Librería Don Pepe

Hay que volver a enviar las embajadas culturales del intranquilo para alegrarles las Pascuas. ¡Aunque falte Manolo Escobar!.

Recuerdo con ilusión, que no con nostalgia, mis primeros libros universitarios comprados en la Librería don Pepe de Granada. No te rebajaban ni un duro, pero te regalaban cuadernos y bolígrafos. Eso no ocurría en las tiendas de comestibles en que nos aprovisionábamos, pero con el tiempo las costumbres cambiaron y las tiendas (reconvertidas en supermercados) adoptaron la vieja costumbre de las librerías. ¡Así empezó la nueva economía española en vísperas de la transición!. Otro cambio, no tan importante, fue el de los Bancos. Hasta el 62, "los 7 magníficos": Hispano Americano, Central, Español de Crédito, Bilbao, Santander, Vizcaya y el March. Todos ellos con patio y mostradores de mármol "gordo". Hechos para toda la vida.

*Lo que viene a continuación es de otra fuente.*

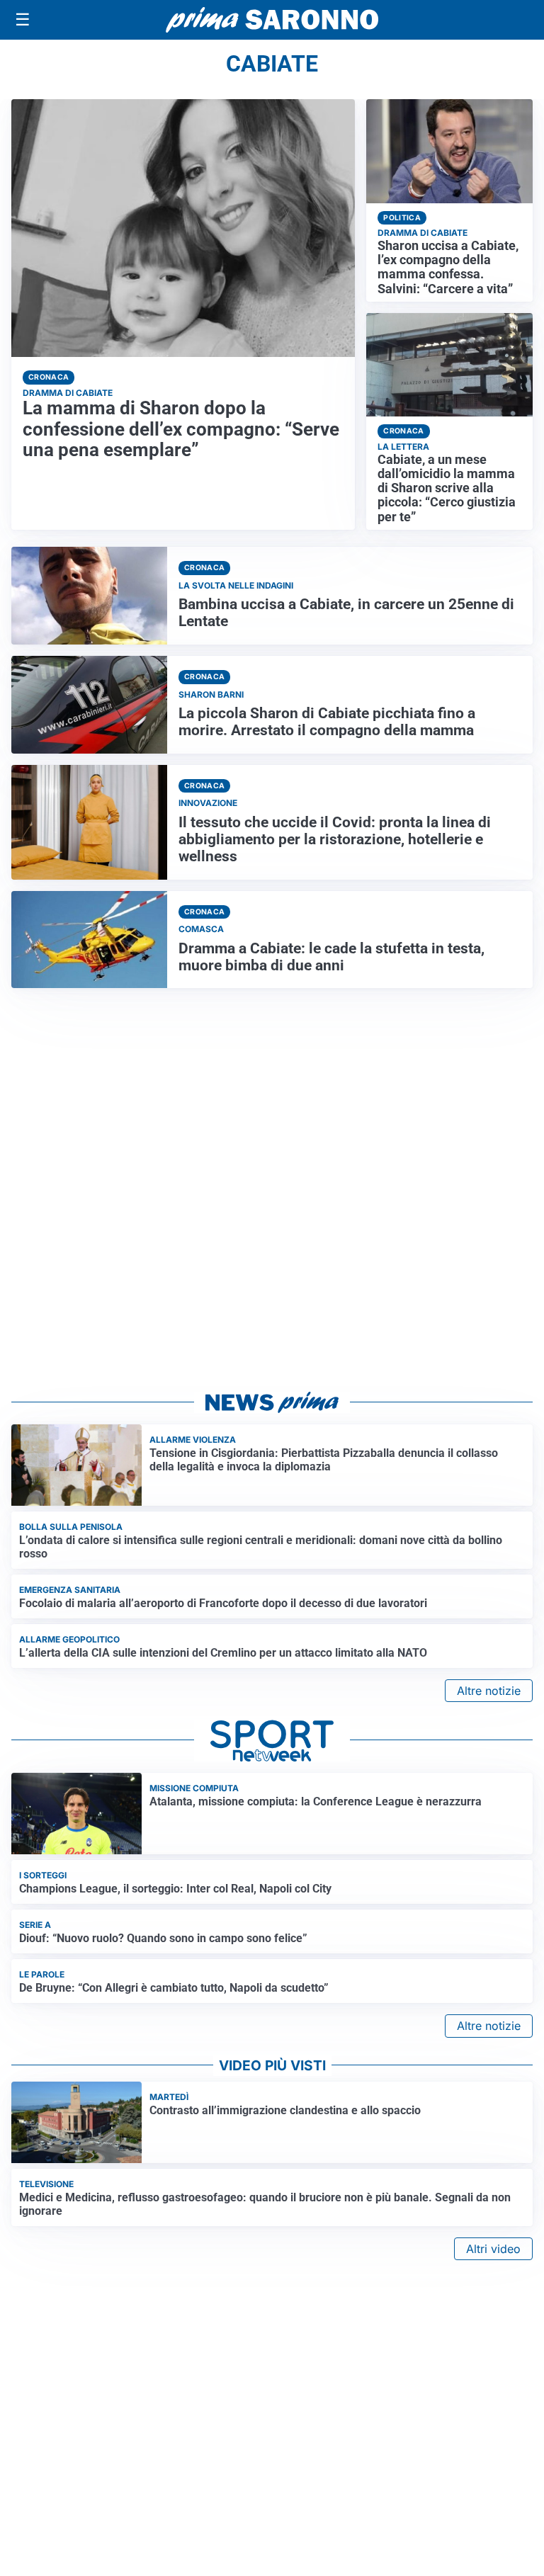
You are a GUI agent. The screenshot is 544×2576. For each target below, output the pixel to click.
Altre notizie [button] (489, 1691)
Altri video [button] (493, 2249)
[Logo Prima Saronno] (272, 20)
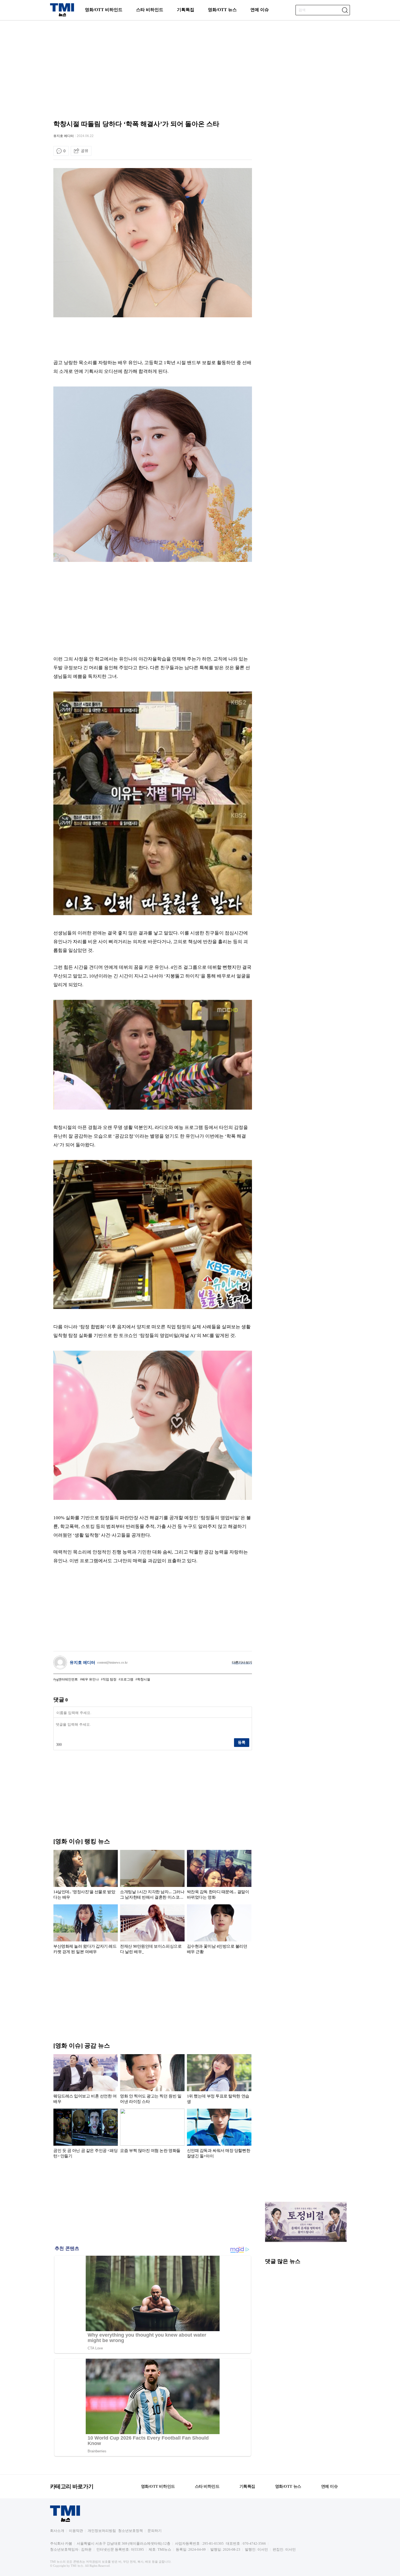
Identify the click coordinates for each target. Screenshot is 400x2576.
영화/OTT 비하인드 (103, 9)
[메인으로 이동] (62, 15)
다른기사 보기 (242, 1662)
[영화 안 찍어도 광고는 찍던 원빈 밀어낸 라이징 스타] (152, 2080)
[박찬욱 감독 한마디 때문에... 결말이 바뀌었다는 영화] (219, 1876)
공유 (84, 150)
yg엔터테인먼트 (66, 1679)
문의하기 (154, 2531)
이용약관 (76, 2531)
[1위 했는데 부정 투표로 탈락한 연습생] (219, 2080)
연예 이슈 (259, 9)
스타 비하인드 (149, 9)
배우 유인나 (90, 1679)
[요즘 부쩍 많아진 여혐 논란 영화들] (152, 2134)
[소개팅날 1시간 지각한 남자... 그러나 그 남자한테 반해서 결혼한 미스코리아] (152, 1876)
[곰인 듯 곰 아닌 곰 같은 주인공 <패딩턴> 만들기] (85, 2134)
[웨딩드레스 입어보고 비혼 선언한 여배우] (85, 2080)
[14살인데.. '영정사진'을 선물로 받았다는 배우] (85, 1876)
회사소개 (57, 2531)
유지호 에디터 (63, 136)
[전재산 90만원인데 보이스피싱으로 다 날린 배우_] (152, 1930)
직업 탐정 (109, 1679)
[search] (344, 10)
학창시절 (143, 1679)
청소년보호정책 (130, 2531)
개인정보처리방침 (102, 2531)
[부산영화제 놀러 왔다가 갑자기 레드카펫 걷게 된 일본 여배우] (85, 1930)
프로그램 (126, 1679)
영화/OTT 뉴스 (222, 9)
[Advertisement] (200, 64)
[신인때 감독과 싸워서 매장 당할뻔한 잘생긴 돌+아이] (219, 2134)
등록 (241, 1742)
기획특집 (185, 9)
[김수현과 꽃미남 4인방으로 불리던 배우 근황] (219, 1930)
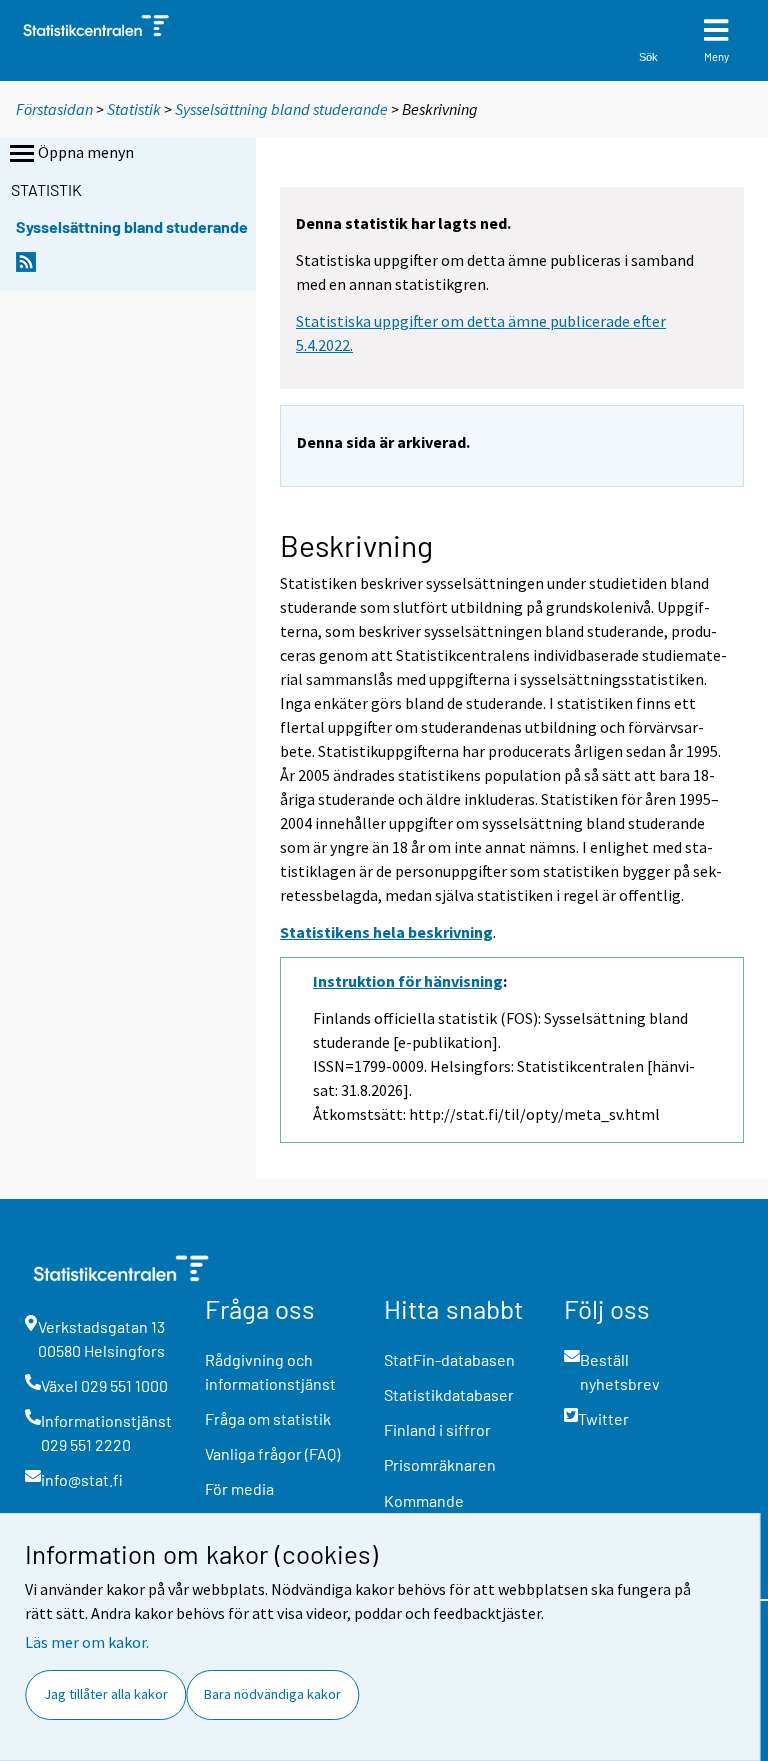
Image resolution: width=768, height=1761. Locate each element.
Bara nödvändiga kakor (272, 1694)
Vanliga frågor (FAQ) (272, 1453)
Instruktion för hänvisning (408, 981)
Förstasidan (54, 109)
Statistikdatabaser (449, 1394)
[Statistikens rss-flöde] (26, 267)
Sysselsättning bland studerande (283, 109)
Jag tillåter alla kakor (106, 1694)
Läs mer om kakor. (87, 1642)
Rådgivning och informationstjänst (270, 1371)
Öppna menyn (86, 152)
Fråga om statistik (268, 1418)
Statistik (134, 109)
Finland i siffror (437, 1429)
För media (239, 1488)
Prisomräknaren (440, 1464)
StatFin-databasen (449, 1359)
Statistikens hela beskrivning (386, 932)
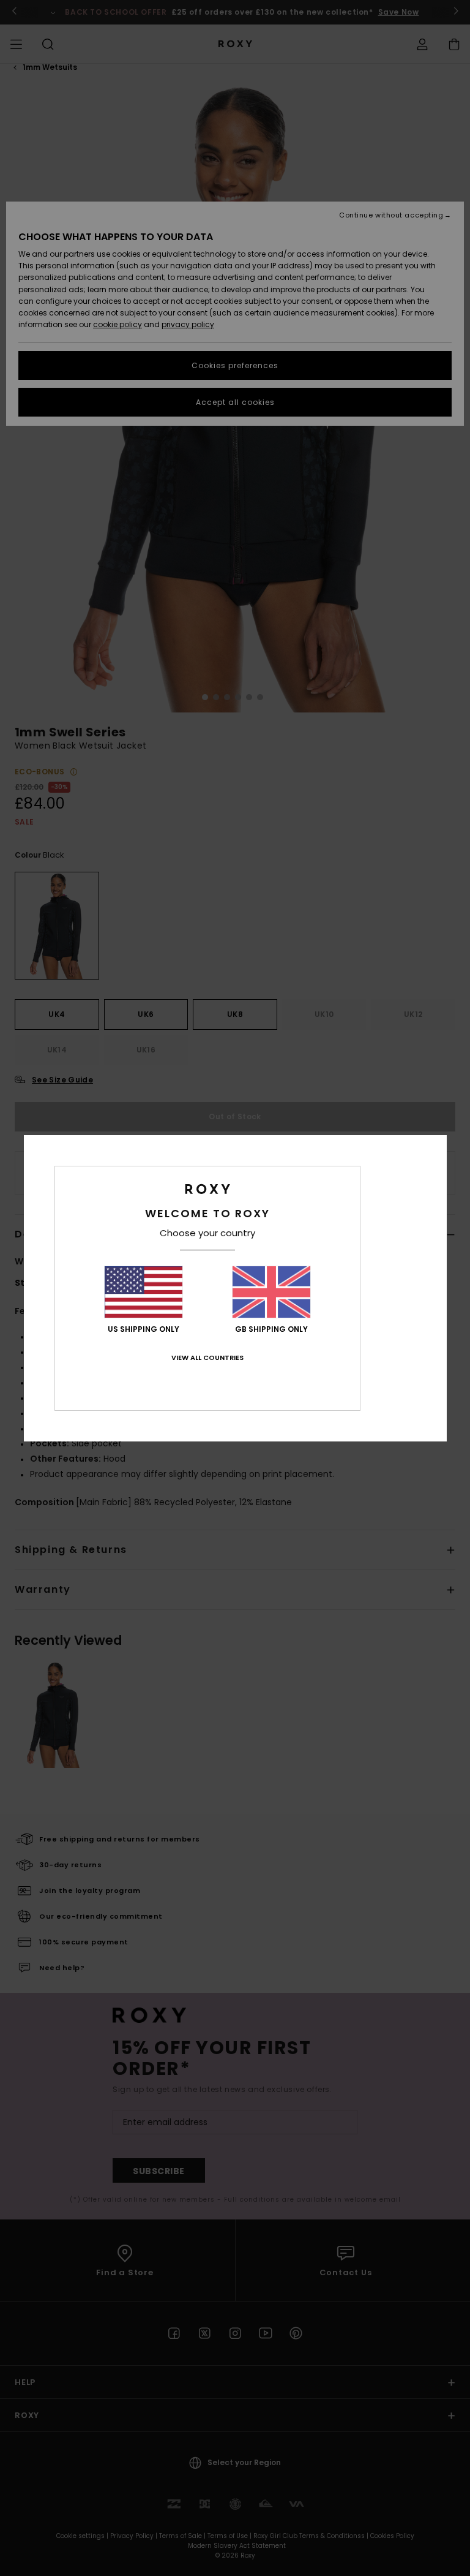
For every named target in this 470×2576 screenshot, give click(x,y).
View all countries (207, 1357)
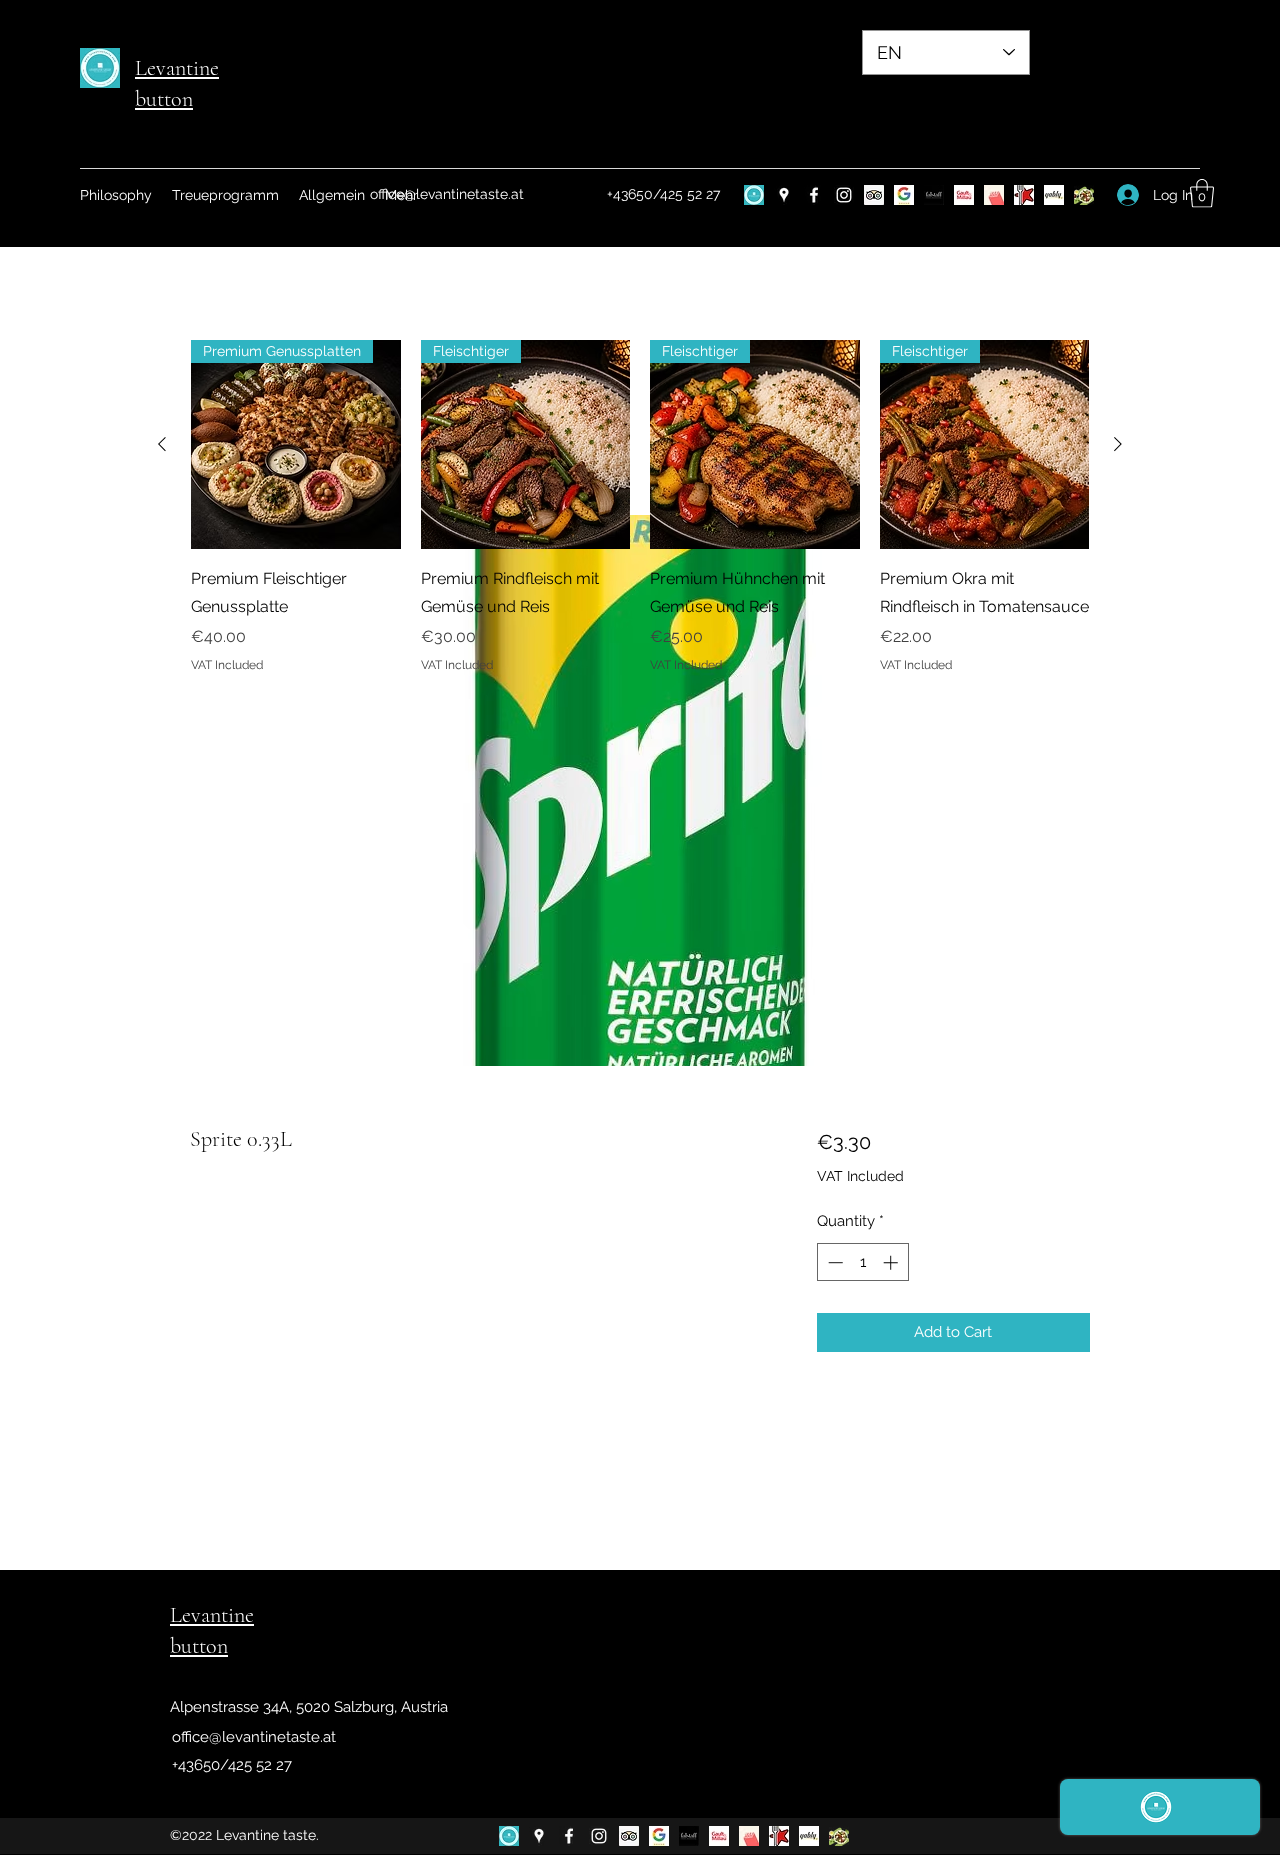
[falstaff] (934, 195)
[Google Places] (784, 195)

En esos años, los hacedores de leyes económicas se pusieron al tajo, y parieron "la de las divisas" que tantos problemas dio a mi suegro y demás exportadores almerienses de uvas; y "la de ordenación del sector bancario": se nacionalizaron bancos y se reordenaron las Cajas. Esta última ley provocó algún problemilla económico a los clientes del Banco de Siero, y a mi padre: se quedó sin la piel de astracán que le había prometido don Ramón Rato, cliente habitual de La Flor de la Mancha. Eran tiempos distintos, pero con un encanto especial.

A partir de la nueva legislación, surgieron bancos por doquier. ¿Quién no conoce a alguien dispuesto, en esa época, a fundar un banco en Almería? Aquello acabó como el rosario de la aurora y apareció la Corporación bancaria que visité allá por el 78 (hecho un pipiolo), y de la que pensé: "pues menos mal que esta es la oficina de los que están tiesos", mientras me desaparecían los zapatos hundidos en la moqueta.

Pero ahora todo es más pragmático: a los bancos se les mide el "es 3", entre cuyas medidas no se si también se les estudian las coronarias por si hubiera que hacerles algún "baipás" o meterles un "muellecillo" (o stent) en las mismas para ampliar el flujo de "money, money, money", que en el 72 cantaba Liza Minelli en Cabaret, y hace poco Rajoy hacía lo propio, mientras los receptores hacían los coros.

A esos receptores les acaban de examinar el sistema circulatorio, excepto el corazón, por la dificultad de llegar al mismo. Parece ser que de salud están hasta mejor que algunos británicos y alemanes. Normal: aquellos no tienen ni el sol, ni la dieta mediterránea, ni la sanidad hispana.

Al final vamos a tener que volver a enviar las "embajadas culturales del intranquilo" para alegrarles las Pascuas. ¡Aunque falte Manolo Escobar!.